La salle où se donnait le cours de littérature du jeudi après-midi était l’une des préférées d’Eva. Très lumineuse, elle comportait deux rangées de colonnes fasciculées entre lesquelles on avait disposé de superbes tables en bois de chêne. Tamara s’assit à l’arrière, bientôt imitée par Eva. La plupart des élèves étaient déjà arrivés et les retardataires firent leur apparition dans les minutes qui suivirent. Comme dans tous les autres cours, le nombre de participants était réduit. Cette classe en comptait douze, ce qui était en soi beaucoup puisqu’il n’était pas rare qu’un enseignant s’occupe d’un seul étudiant dans une matière très spécialisée.
En effet, l’une des caractéristiques de l’Institut Moldovan était d’offrir un parcours personnalisé aux enfants de l’élite, dès l’âge de quatorze ans jusqu’à la majorité, soit vingt et un ans. Ils suivaient bien sûr le programme régulier du lycée, mais ils pouvaient également bonifier leur formation de cours très variés, avant de choisir le cursus universitaire de leur choix. Deux facteurs permettaient à l’établissement de fonctionner ainsi : son petit nombre d’étudiants et ses fonds considérables.
Maître Balasko s’avança devant la classe et leva la main pour attirer l’attention de tous. C’était l’un des meilleurs professeurs de littérature du pays. Il était rigoureux, certes, mais très érudit et éloquent. Assister à ses exposés était un vrai bonheur pour Eva.
— Comme je l’avais annoncé au dernier cours, aujourd’hui nous amorçons l’étude d’une œuvre britannique publiée en 1794 : Les Mystères d’Udolphe d’Ann Radcliffe.
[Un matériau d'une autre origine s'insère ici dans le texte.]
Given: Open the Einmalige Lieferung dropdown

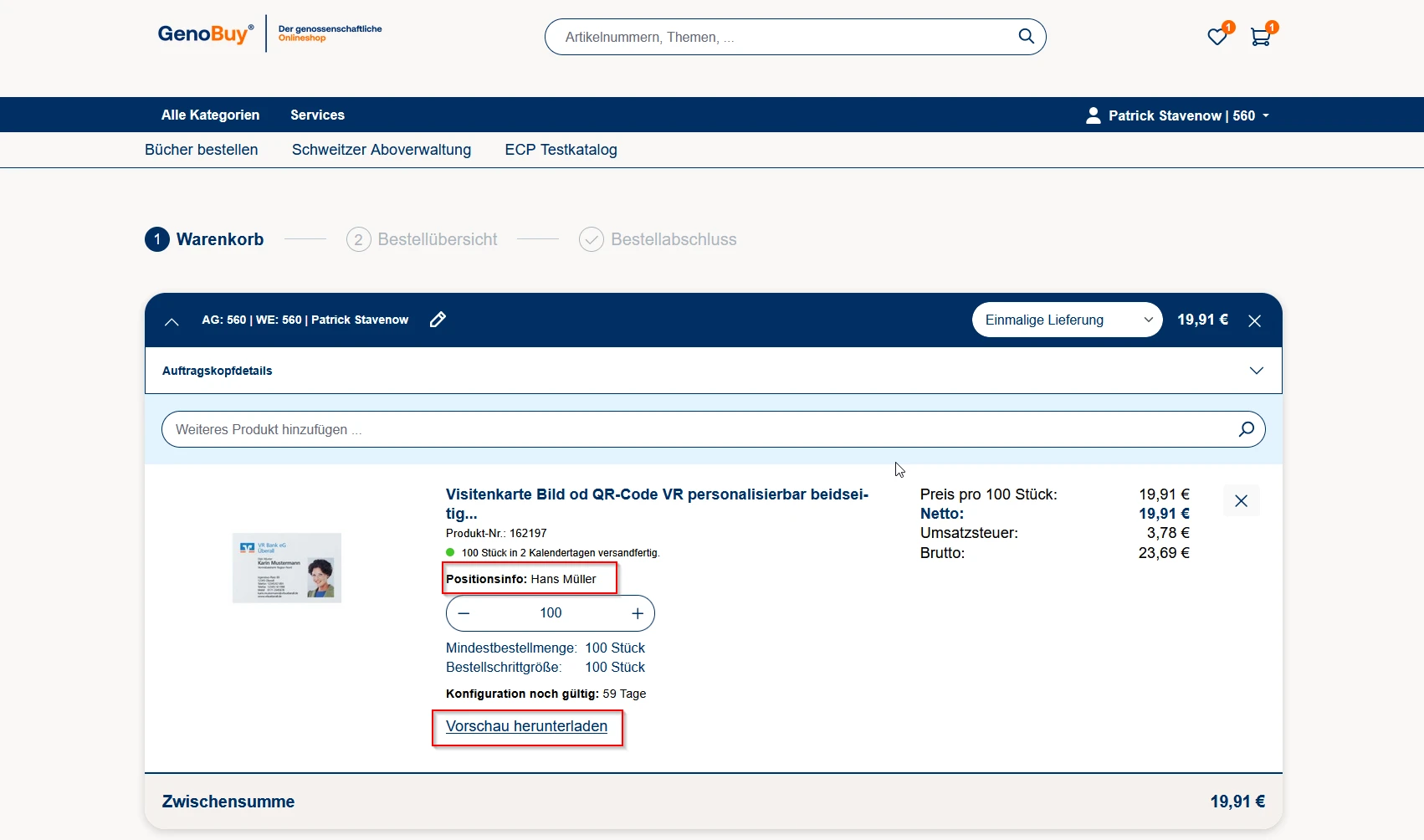Looking at the screenshot, I should click(x=1067, y=320).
C’est un roman volumineux, je vous l’accorde, et vous n’aurez qu’un mois pour le lire, alors commencez-en la lecture dès maintenant si ce n’est déjà fait…
Du coin de l’œil, Eva aperçut la grande silhouette d’un jeune homme habillé de gris qui entra en catimini dans la salle de classe. Le plus silencieusement possible, il prit place à côté d’Eva, puis se mit immédiatement à fixer la surface de la table comme si le cours l’ennuyait déjà. Eva lui adressa un regard chargé de reproches qu’il ne capta pas. Elle n’aimait pas que l’on montre un désintérêt aussi évident, surtout à l’endroit d’un maître aussi excellent.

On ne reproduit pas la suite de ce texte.